No era extraño, pues, que fuera ella la máxima autoridad en el asunto, que a ella acudiera todo el pueblo en busca de ayuda o consejo, y que fuera la única persona con libre y completo acceso a cualquier casa de la población. Ella, doña Engracia, era el único ser humano capaz de enfrentarse a aquello que aterraba a sus vecinos, y salir en noches de aquelarre para vigilar los caminos de entrada al pueblo.

Y todo lo hacía con esa gran sonrisa en los labios. Esa enorme, perenne y misteriosa sonrisa...
¿Y por qué sonreía tanto doña Engracia?
Bueno, quizás sonreía porque se sentía muy querida por sus vecinos.
Pudiera ser.
Quizás sonreía por saberse respetada.
Es posible.
Quizás su sonrisa era de pura amabilidad y de pura generosidad.
Es bastante creíble.
Quizás era su forma de transmitir confianza a sus convecinos.
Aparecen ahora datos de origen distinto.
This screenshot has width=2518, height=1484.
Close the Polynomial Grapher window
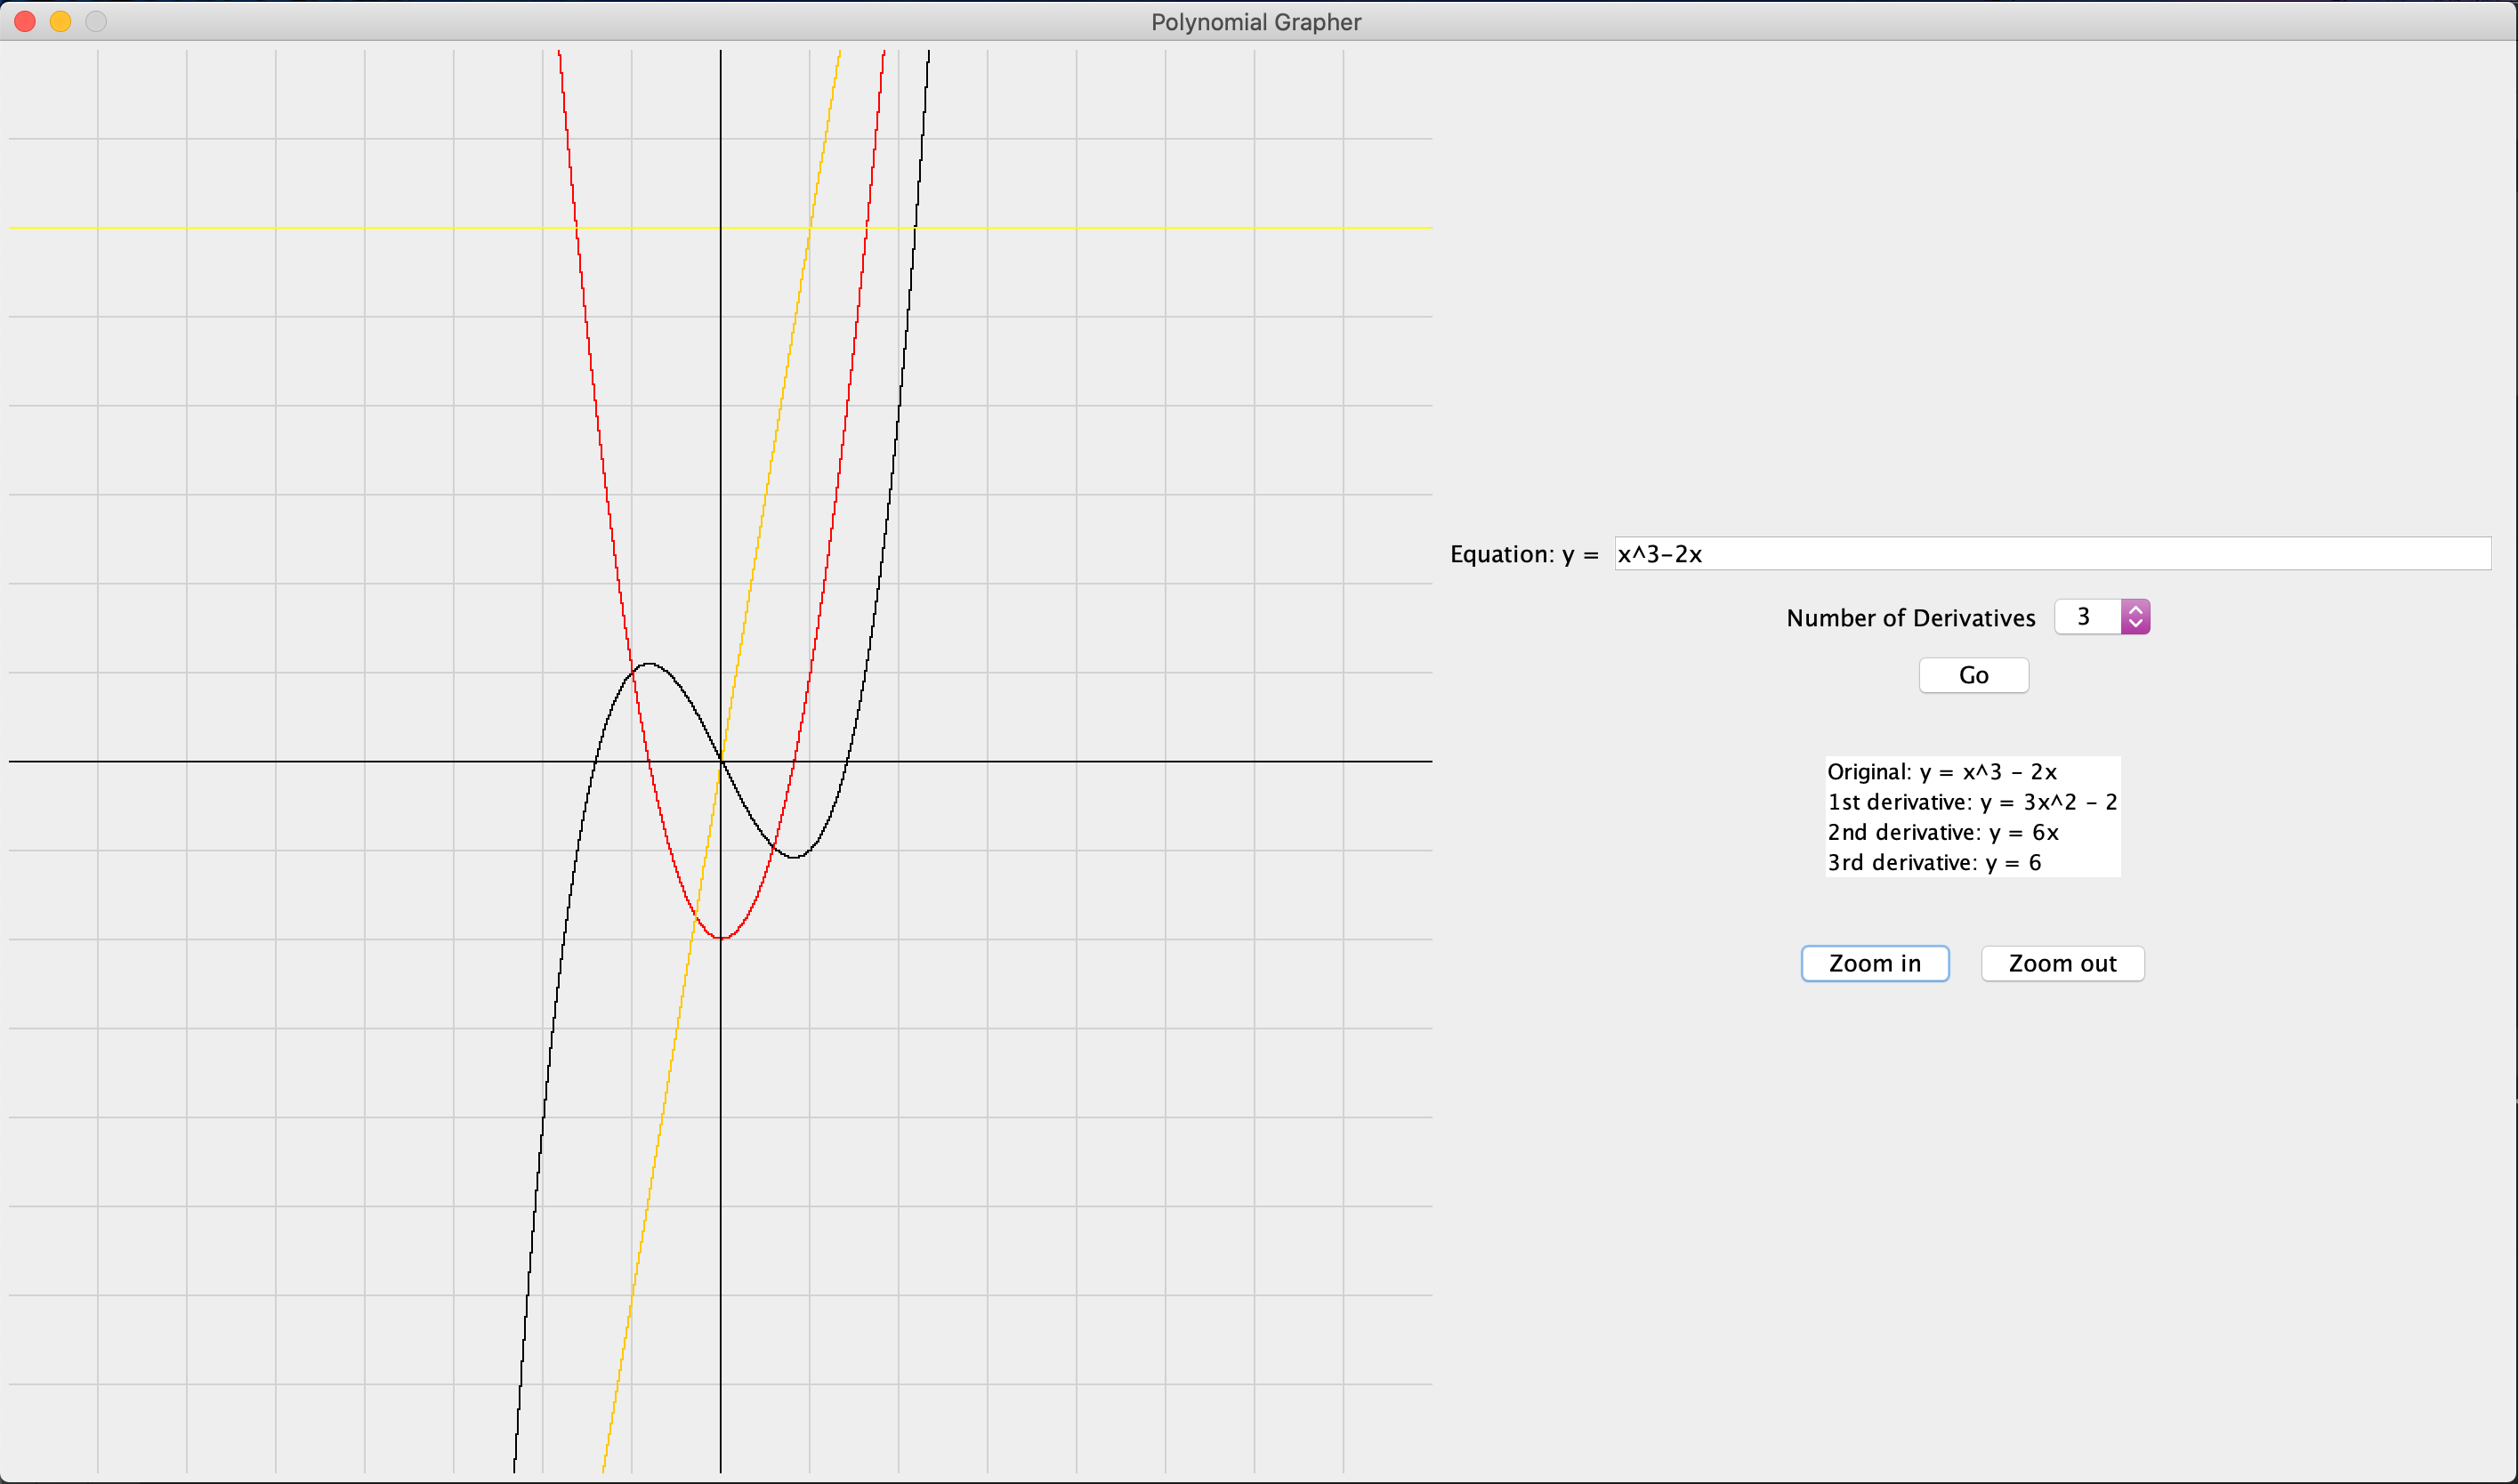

Pudiera ser una teoría admisible.
Cualquiera de esas podría ser una buena explicación... si no conocías la realidad.
Y la realidad era que aquella sonrisa era la sonrisa del estafador ante su víctima, la sonrisa del lobo que se ha colado en un rebaño de ovejas.
O, dicho con mayor claridad, la sonrisa de la señora Engracia era la sonrisa de la bruja que ha conseguido engañar a toda una comarca durante toda una vida. Una bruja que se ha librado de toda competencia y que campea a sus anchas por casas y predios, haciendo y deshaciendo a su antojo; siendo, de facto, la máxima autoridad en kilómetros a la redonda.

Era, en fin, la enorme, perenne, misteriosa sonrisa de la bruja más feliz que jamás haya existido.